------ Records for the task
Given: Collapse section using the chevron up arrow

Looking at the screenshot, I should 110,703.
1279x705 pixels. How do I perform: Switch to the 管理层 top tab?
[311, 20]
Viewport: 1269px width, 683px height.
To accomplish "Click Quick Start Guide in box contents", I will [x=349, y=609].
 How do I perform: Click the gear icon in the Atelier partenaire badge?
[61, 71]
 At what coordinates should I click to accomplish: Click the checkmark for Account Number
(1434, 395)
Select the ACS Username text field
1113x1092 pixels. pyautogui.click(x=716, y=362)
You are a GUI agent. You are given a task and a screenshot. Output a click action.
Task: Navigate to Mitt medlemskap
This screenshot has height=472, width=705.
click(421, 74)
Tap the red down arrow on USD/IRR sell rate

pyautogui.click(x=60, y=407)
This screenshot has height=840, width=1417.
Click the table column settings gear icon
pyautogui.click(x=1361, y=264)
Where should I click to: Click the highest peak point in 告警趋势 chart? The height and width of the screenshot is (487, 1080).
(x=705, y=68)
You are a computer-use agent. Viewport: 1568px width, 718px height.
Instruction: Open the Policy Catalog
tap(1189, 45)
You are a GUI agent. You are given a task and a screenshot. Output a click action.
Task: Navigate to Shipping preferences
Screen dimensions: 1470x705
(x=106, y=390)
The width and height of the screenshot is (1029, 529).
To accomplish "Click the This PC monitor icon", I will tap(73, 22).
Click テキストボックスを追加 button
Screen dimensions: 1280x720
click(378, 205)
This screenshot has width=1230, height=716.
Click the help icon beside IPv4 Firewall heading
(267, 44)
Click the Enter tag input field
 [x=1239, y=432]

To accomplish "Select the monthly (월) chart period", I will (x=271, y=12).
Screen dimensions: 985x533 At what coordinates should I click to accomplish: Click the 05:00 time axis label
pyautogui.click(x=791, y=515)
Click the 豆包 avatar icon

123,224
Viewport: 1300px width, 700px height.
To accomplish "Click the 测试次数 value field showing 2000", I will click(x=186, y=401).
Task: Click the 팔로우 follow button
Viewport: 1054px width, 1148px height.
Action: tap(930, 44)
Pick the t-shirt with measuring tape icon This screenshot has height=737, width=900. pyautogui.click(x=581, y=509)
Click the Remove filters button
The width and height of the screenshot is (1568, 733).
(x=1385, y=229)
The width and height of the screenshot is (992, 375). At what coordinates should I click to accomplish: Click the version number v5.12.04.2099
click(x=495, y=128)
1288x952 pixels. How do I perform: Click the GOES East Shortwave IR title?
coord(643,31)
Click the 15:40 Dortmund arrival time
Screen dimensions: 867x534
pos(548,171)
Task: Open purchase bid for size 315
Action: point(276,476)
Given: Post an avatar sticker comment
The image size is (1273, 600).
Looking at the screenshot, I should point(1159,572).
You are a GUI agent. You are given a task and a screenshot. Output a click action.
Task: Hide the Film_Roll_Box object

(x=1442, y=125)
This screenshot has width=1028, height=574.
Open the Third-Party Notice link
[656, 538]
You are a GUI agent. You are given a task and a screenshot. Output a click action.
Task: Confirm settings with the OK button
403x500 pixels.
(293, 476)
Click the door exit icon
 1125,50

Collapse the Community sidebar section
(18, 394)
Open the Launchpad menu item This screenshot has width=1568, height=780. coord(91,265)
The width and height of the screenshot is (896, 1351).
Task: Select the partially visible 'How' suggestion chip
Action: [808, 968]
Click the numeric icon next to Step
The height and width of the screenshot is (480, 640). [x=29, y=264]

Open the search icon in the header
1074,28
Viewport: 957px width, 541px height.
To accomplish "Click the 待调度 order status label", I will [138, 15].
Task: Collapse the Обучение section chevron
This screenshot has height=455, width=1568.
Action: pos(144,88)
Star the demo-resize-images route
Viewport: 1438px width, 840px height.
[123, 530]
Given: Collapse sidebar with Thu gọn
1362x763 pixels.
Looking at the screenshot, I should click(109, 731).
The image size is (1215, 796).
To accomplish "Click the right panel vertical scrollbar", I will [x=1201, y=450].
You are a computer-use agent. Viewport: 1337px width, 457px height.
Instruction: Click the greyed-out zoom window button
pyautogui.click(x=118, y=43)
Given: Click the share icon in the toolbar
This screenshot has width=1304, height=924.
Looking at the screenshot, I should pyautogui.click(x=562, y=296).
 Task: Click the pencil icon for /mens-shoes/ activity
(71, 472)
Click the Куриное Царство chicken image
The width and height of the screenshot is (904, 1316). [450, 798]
------------
Please copy the part of the items that opens with the line containing "Task: Click the pencil" and runs through the end of the items, including both ends.

 Task: Click the pencil icon for /mens-shoes/ activity
(71, 472)
Click the Куриное Царство chicken image
The width and height of the screenshot is (904, 1316). [450, 798]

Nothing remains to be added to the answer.